Fluorinated amino acids serve as valuable biological probes, by reporting on local protein structure and dynamics through 19F NMR chemical shifts. 2-fluorohistidine and 4-fluorohistidine, studied here with DFT methods, have even more capabilities for biophysical studies, as their altered pKa values, relative to histidine, allow for studies of the role of proton transfer and tautomeric state in enzymatic mechanisms. Considering the two tautomeric forms of histidine, it was found that 2-fluorohistidine primarily forms the common (for histidine) τ-tautomer at neutral pH, while 4-fluorohistidine exclusively forms the less common π-tautomer. This suggests the two isomers of fluorohistidine can also serve as probes of tautomeric form within biomolecules, both by monitoring NMR chemical shifts and by potential perturbation of the tautomeric equilibrium within biomolecules. Fluorine also enables assignment of tautomeric states in crystal structures. The differences in experimental pKa values between the isomers was found to arise from solvation effects, providing insight into the polarization and molecular properties of each isomer. Results also encompass 13C and 19F NMR chemical shifts, from both tautomers of 2-fluorohistidine and 4-fluorohistidine in a number of different environments. This work can serve as a guide for interpretation of spectroscopic results in biophysical studies employing 2-fluorohistidine and 4-fluorohistidine.

Tautomeric stabilities of 4-fluorohistidine shed new light on mechanistic experiments with labeled ribonuclease A.

Ribonuclease A is the oldest model for studying enzymatic mechanisms, yet questions remain about proton transfer within the active site. Seminal work by Jackson et al. (Science, 1994) labeled Ribonuclease A with 4-fluorohistidine, concluding that active-site histidines act as general acids and bases. Calculations of 4-fluorohistidine indicate that the π-tautomer is predominant in all simulated environments (by ~17 kJ/mol), strongly suggesting that fluoro-labeled ribonuclease A functions with His119 in π-tautomer. The tautomeric form of His119 during proton transfer and tautomerism as a putative mechanistic step in wild-type RNase A remain open questions and should be considered in future mechanistic studies.
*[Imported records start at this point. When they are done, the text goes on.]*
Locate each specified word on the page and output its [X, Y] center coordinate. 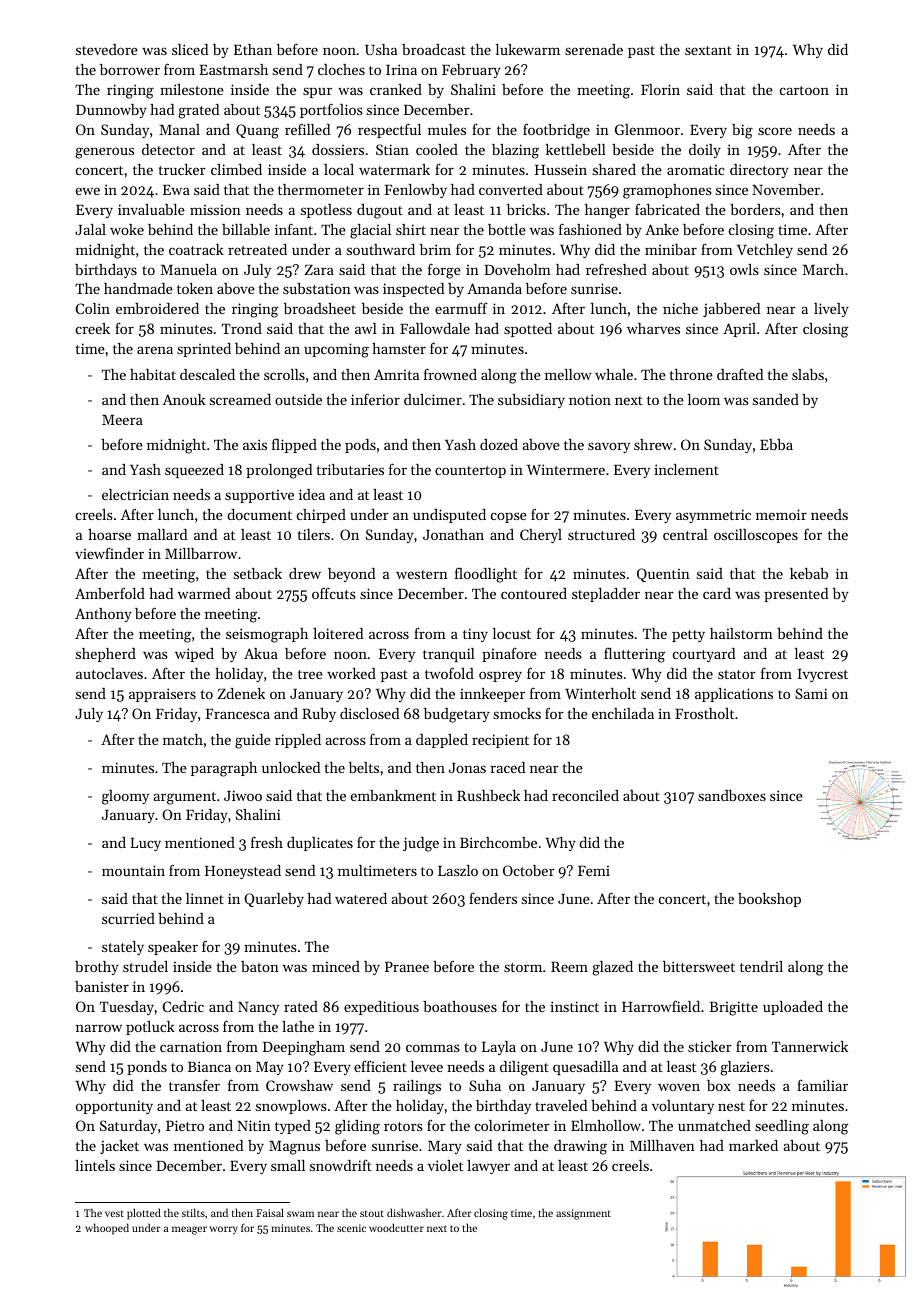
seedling [782, 1127]
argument [184, 798]
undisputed [449, 516]
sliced [190, 49]
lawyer [488, 1167]
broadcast [434, 49]
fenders [493, 898]
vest [114, 1213]
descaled [207, 374]
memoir [781, 514]
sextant [708, 50]
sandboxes [732, 795]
Demystifying fluorine chemical shifts: electronic structure calculations address origins of seemingly anomalous (19)F-NMR spectra of fluorohistidine isomers and analogues.

Fluorine NMR spectroscopy is a powerful tool for studying biomolecular structure, dynamics, and ligand binding, yet the origins of (19)F chemical shifts are not well understood. Herein, we use electronic structure calculations to describe the changes in (19)F chemical shifts of 2F- and 4F-histidine/(5-methyl)-imidazole upon acid titration. While the protonation of the 2F species results in a deshielded chemical shift, protonation of the 4F isomer results in an opposite, shielded chemical shift. The deshielding of 2F-histidine/(5-methyl)-imidazole upon protonation can be rationalized by concomitant decreases in charge density on fluorine and a reduced dipole moment. These correlations do not hold for 4F-histidine/(5-methyl)-imidazole, however. Molecular orbital calculations reveal that for the 4F species, there are no lone pair electrons on the fluorine until protonation. Analysis of a series of 4F-imidazole analogues, all with delocalized fluorine electron density, indicates that the deshielding of (19)F chemical shifts through substituent effects correlates with increased C-F bond polarity. In summary, the delocalization of fluorine electrons in the neutral 4F species, with gain of a lone pair upon protonation may help explain the difficulty in developing a predictive framework for fluorine chemical shifts. Ideas debated by chemists over 40 years ago, regarding fluorine's complex electronic effects, are shown to have relevance for understanding and predicting fluorine NMR spectra.